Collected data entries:
○ ○ ○ ○

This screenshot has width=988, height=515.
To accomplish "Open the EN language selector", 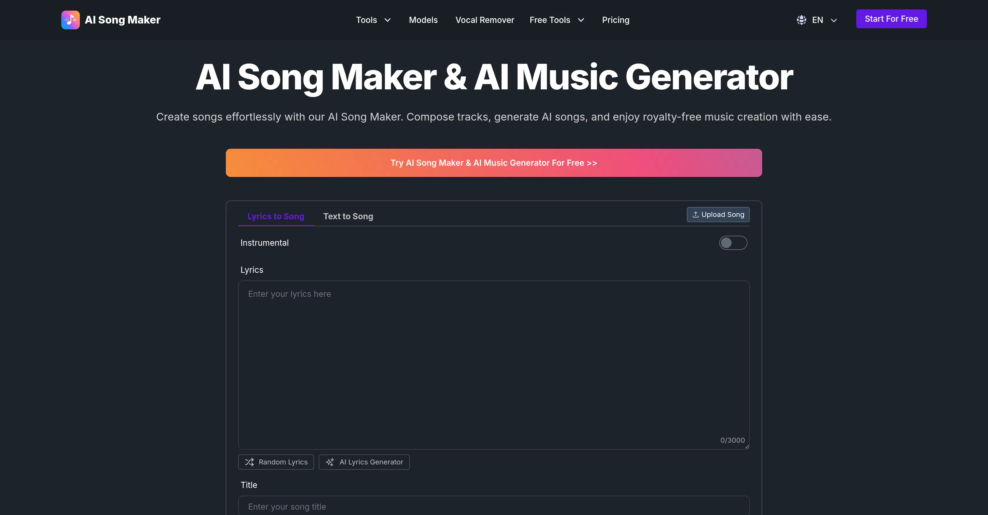I will tap(817, 20).
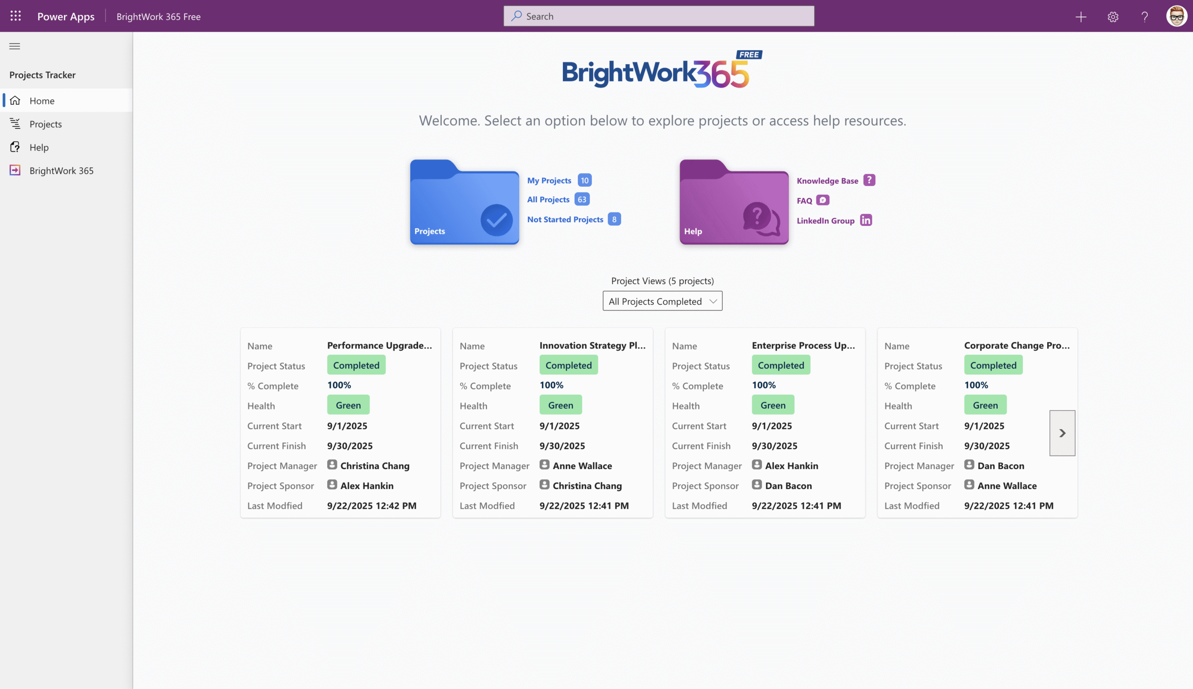Click the Knowledge Base question icon
1193x689 pixels.
tap(869, 180)
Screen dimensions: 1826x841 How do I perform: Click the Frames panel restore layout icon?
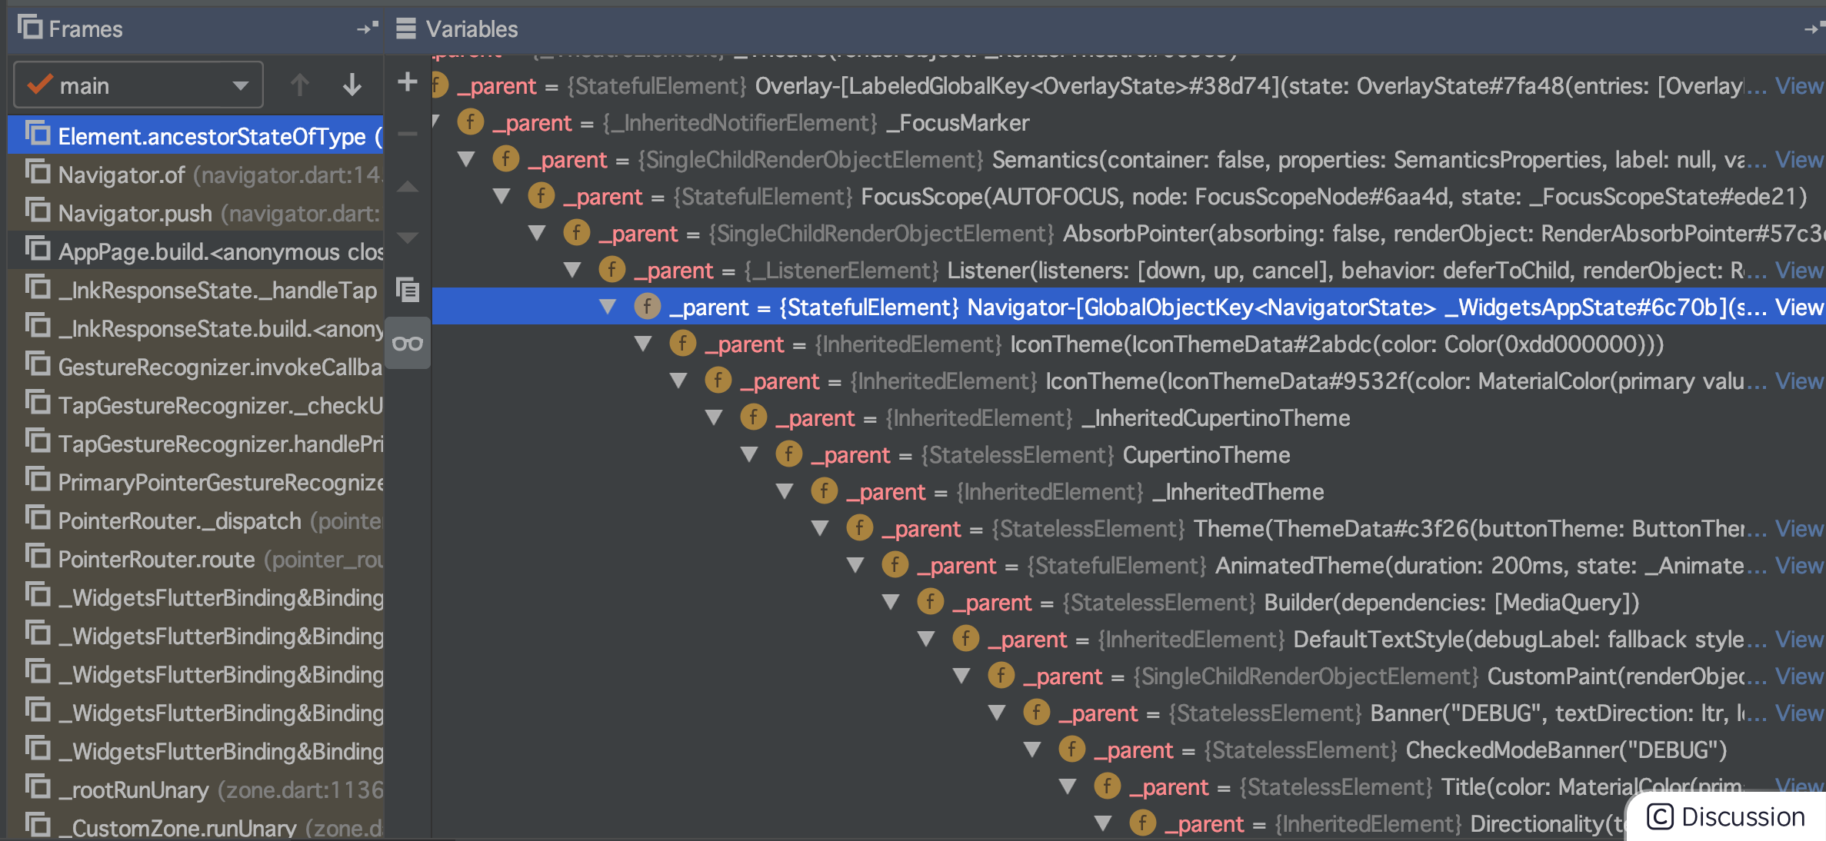click(367, 29)
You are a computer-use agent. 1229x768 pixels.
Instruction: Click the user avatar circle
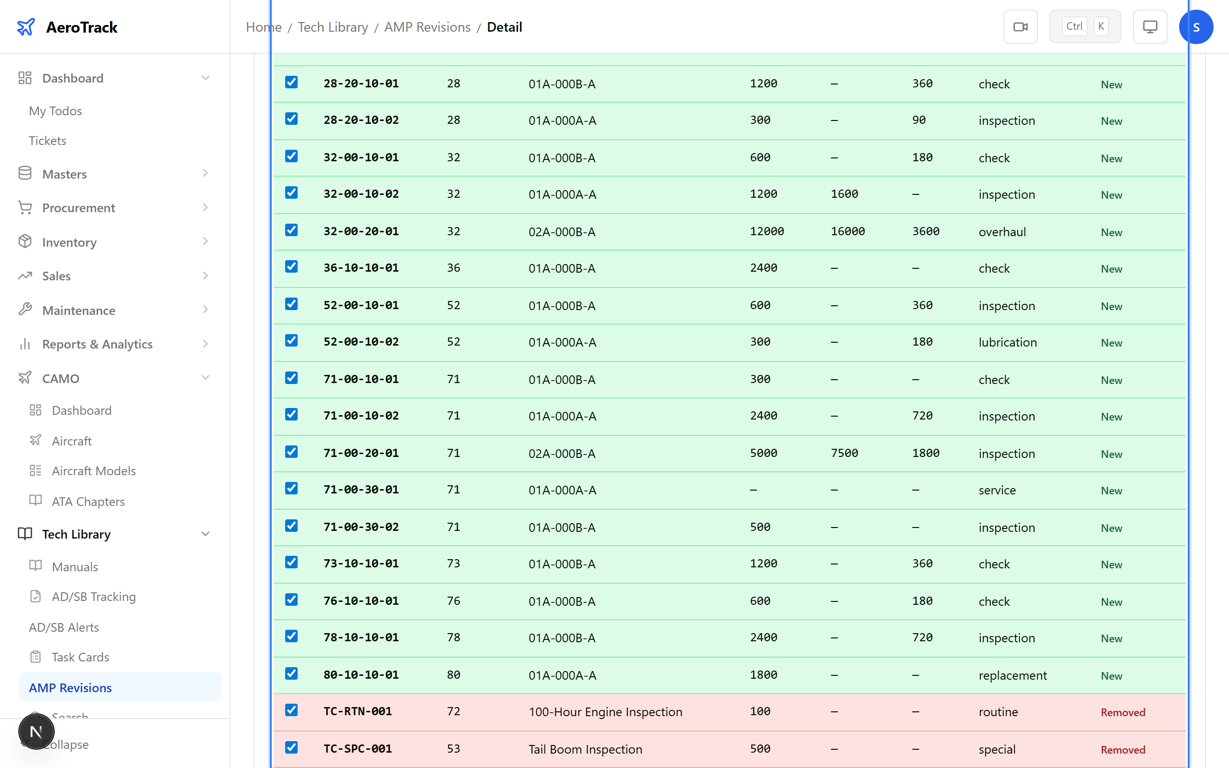[x=1196, y=26]
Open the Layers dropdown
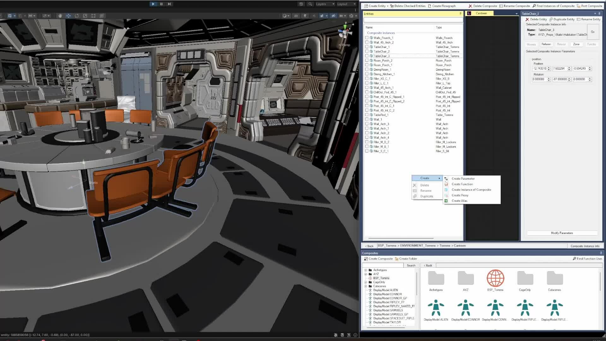 325,4
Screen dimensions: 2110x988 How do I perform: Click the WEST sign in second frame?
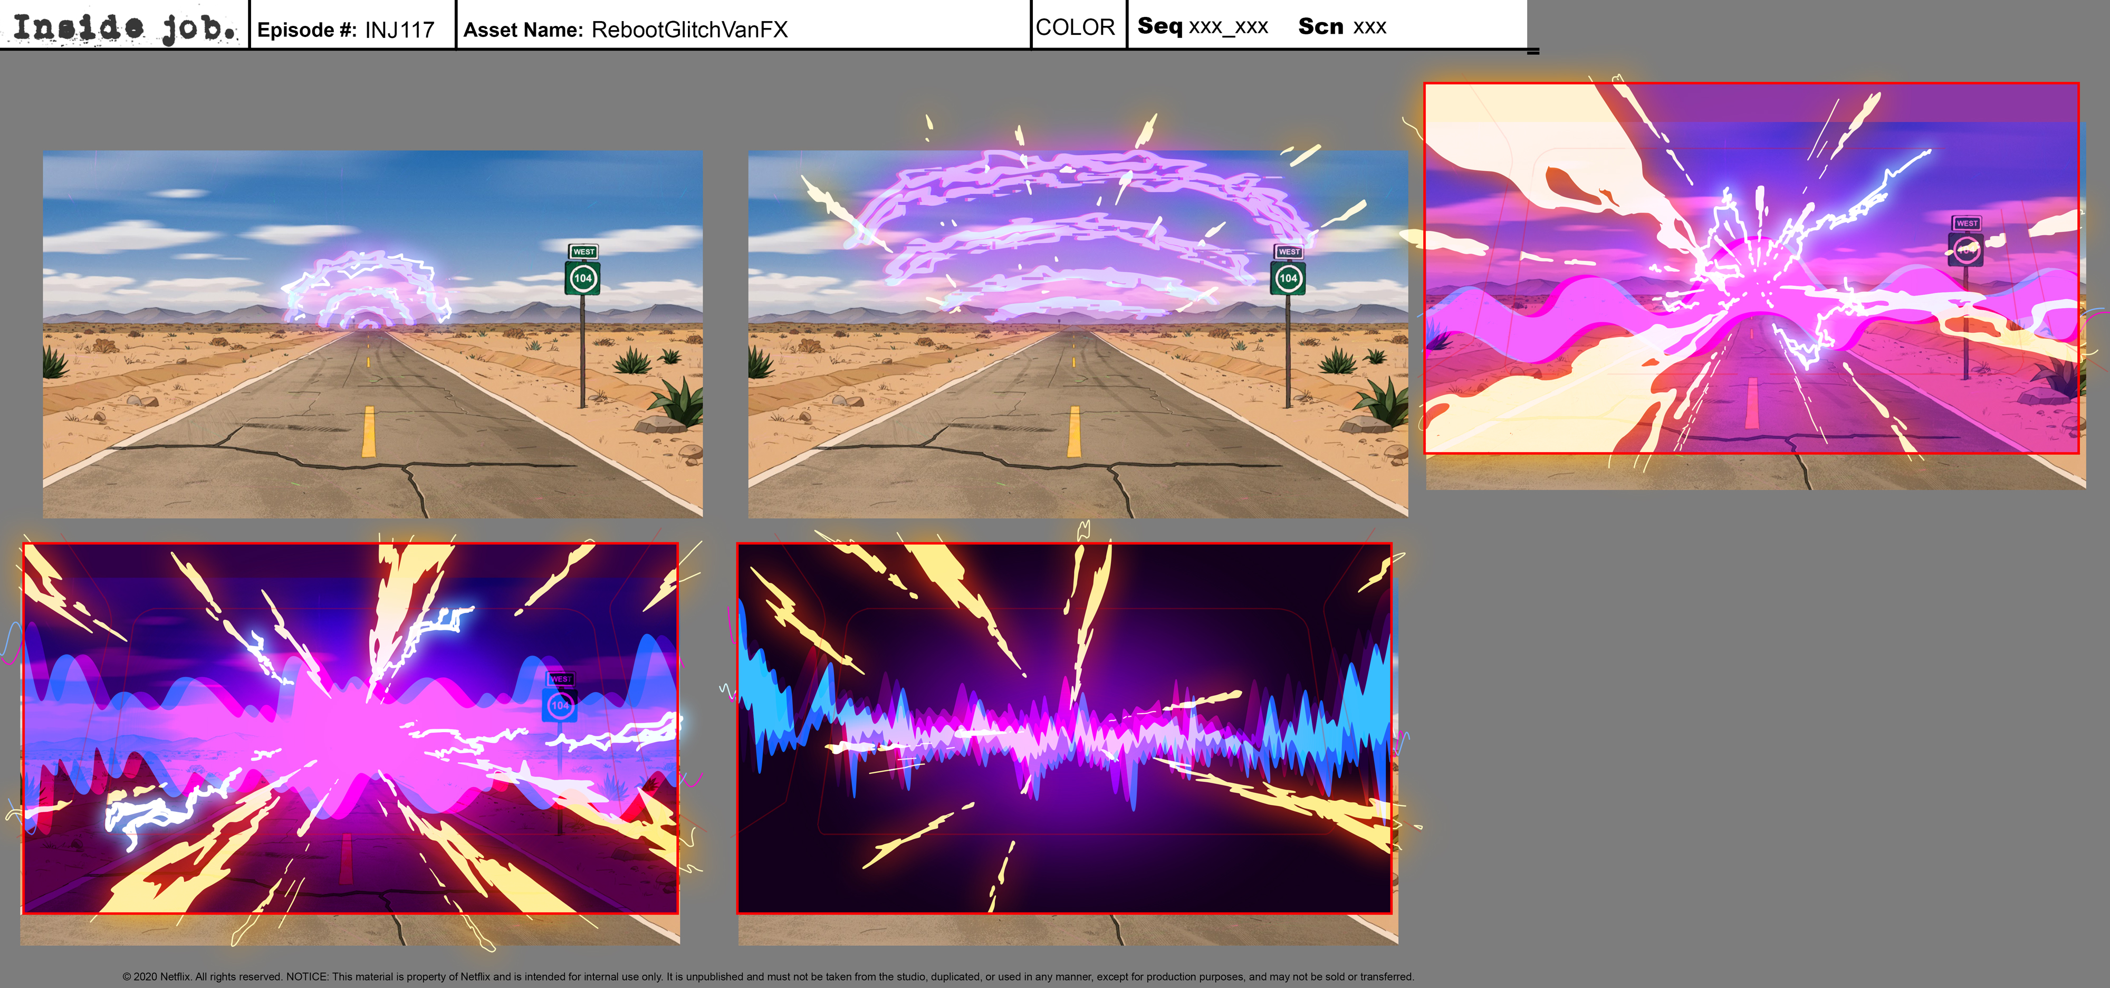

○ ○ ○ ○

**REQUIRED ACTION:** Beginning with the line that contains "You are a computer-use" and ending with the last line of the entries above, repeat each line exactly, but not the pictures.

**FINISHED TASK:**
You are a computer-use agent. 1229x768 pixels.
Instruction: Click the user avatar circle
[x=1196, y=26]
Open the Layers dropdown
 325,4
Screen dimensions: 2110x988 How do I perform: Click the WEST sign in second frame?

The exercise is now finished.